So when CoBank throws its weight around, the ground shakes.
And CoBank isn’t averse to throwing its weight around and acting unilaterally. In March, the Farm Credit Administration (FCA) issued a new rule that stipulated that Farm Credit System (FCS) banks had to shore up their capital reserves, despite assuring the House Committee on Agriculture that the FCS was “fundamentally safe and sound.”
CoBank had to fulfill the requirement. In April, Bloomberg reported that CoBank revealed “a plan to buy back at par about $405 million bonds sold in April 2008.” Naturally, investors were not pleased – they had purchased these bonds in 2008, when the economy was teetering. These bonds weren’t just an investment in the traditional sense – they were votes of confidence in CoBank and its ability to weather tough times.
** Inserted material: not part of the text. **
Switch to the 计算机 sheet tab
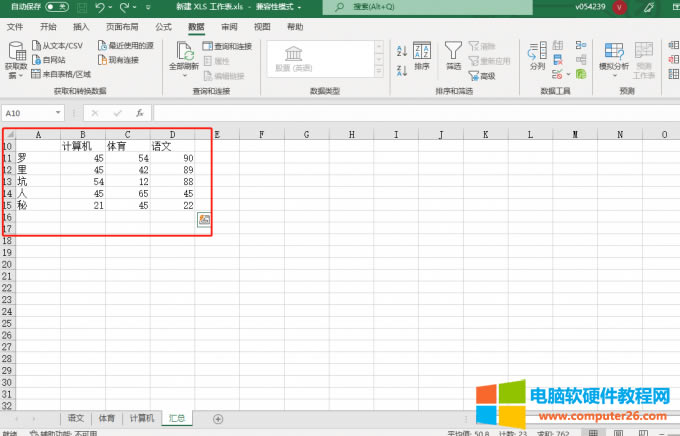680x436 pixels. click(x=141, y=418)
CoBank repaid this loyalty and vote of confidence with reimbursement of the bond’s principal and just under 8 percent of interest, far short of the 12.5 percent investors would have received if the bonds were allowed to mature. To make matters worse, these votes of confidence came from a number of not-for-profit funds, including Catholic United Investment Trust and Thrivent Financial for Lutherans.
Fortunately, these funds aren’t taking this lying down. Last month, Bloomberg reported that investors have filed suit against CoBank to restore the bonds so that they can receive the promised value in full.
CoBank has $117 billion in total assets, and it garnered a total net income of $936 million in 2015. It has the resources to stymie this lawsuit by throwing money and lawyers at it. If this is the sort of behavior that CoBank thinks it can get away with, then potential investors need to consider whether they can afford to support such an unscrupulous organization. And if there’s even a whiff that potential investors aren’t interested in financing CoBank, then Congress needs to examine whether this government-sponsored enterprise should conduct its own affairs.